■ Required work: Your task is to find every line in the records that holds the string "Choose" and copy it.

__________________________________________________

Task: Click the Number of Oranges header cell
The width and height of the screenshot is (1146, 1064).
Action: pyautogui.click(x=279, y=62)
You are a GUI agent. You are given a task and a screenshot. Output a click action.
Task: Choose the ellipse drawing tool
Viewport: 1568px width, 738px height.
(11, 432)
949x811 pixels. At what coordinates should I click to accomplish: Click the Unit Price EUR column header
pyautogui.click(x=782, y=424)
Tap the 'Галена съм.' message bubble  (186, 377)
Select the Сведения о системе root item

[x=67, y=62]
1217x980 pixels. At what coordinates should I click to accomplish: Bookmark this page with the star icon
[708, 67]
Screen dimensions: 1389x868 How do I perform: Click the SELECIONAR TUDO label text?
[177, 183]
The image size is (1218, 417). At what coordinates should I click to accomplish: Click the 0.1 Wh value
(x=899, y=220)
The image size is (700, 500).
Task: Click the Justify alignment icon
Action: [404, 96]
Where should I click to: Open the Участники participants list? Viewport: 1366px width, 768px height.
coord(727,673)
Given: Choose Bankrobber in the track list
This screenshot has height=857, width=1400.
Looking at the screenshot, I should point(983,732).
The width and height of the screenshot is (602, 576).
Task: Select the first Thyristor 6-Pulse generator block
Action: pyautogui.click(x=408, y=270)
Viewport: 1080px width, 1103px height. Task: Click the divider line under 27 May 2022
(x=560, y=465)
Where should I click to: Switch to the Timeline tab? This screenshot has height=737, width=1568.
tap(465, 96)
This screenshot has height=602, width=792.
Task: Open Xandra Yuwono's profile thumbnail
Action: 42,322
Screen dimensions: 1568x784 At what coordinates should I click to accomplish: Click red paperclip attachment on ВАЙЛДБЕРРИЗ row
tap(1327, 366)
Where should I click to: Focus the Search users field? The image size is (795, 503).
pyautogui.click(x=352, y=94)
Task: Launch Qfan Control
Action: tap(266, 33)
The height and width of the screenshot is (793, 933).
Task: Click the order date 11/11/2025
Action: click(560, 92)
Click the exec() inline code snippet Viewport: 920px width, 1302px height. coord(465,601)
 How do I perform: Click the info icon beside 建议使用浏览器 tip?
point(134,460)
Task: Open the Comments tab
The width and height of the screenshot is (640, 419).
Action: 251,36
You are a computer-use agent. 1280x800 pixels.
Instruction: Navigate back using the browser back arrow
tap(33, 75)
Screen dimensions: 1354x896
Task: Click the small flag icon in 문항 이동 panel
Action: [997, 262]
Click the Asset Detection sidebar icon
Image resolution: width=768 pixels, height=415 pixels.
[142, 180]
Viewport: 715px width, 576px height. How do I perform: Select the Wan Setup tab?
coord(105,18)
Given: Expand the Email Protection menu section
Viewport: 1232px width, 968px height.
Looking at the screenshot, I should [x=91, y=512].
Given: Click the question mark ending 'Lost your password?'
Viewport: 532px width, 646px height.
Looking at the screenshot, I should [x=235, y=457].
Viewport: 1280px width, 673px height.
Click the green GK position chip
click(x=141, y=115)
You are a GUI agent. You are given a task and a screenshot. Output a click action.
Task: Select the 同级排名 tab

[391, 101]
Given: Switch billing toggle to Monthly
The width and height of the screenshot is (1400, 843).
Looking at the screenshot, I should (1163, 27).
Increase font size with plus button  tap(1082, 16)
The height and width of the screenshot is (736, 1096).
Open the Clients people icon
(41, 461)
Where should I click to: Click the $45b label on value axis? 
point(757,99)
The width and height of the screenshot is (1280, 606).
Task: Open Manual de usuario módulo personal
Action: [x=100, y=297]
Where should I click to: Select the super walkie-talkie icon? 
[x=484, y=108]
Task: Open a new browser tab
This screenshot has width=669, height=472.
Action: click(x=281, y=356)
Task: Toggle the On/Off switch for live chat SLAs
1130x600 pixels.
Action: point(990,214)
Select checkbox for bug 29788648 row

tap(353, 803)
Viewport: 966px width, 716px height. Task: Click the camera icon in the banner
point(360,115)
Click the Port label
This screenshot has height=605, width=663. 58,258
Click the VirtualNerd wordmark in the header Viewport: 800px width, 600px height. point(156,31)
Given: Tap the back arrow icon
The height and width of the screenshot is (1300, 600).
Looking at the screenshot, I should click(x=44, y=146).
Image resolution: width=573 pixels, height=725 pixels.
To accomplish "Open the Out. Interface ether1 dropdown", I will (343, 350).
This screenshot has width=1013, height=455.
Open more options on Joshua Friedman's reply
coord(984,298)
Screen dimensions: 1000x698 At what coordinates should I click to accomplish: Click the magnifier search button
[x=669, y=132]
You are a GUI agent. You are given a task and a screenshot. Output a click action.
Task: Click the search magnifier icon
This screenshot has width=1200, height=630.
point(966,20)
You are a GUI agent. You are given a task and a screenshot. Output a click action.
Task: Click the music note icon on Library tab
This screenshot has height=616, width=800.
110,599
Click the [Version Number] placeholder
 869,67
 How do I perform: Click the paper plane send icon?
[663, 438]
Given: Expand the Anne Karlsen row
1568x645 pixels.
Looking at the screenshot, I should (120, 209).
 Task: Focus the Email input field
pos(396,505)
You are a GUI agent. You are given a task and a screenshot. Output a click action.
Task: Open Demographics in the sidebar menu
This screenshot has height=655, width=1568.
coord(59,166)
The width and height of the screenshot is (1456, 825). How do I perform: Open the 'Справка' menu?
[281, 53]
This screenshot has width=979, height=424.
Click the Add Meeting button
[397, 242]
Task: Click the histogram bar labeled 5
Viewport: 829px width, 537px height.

__________________________________________________

■ Result:
Task: Choose the ellipse drawing tool
Given: Choose Bankrobber in the track list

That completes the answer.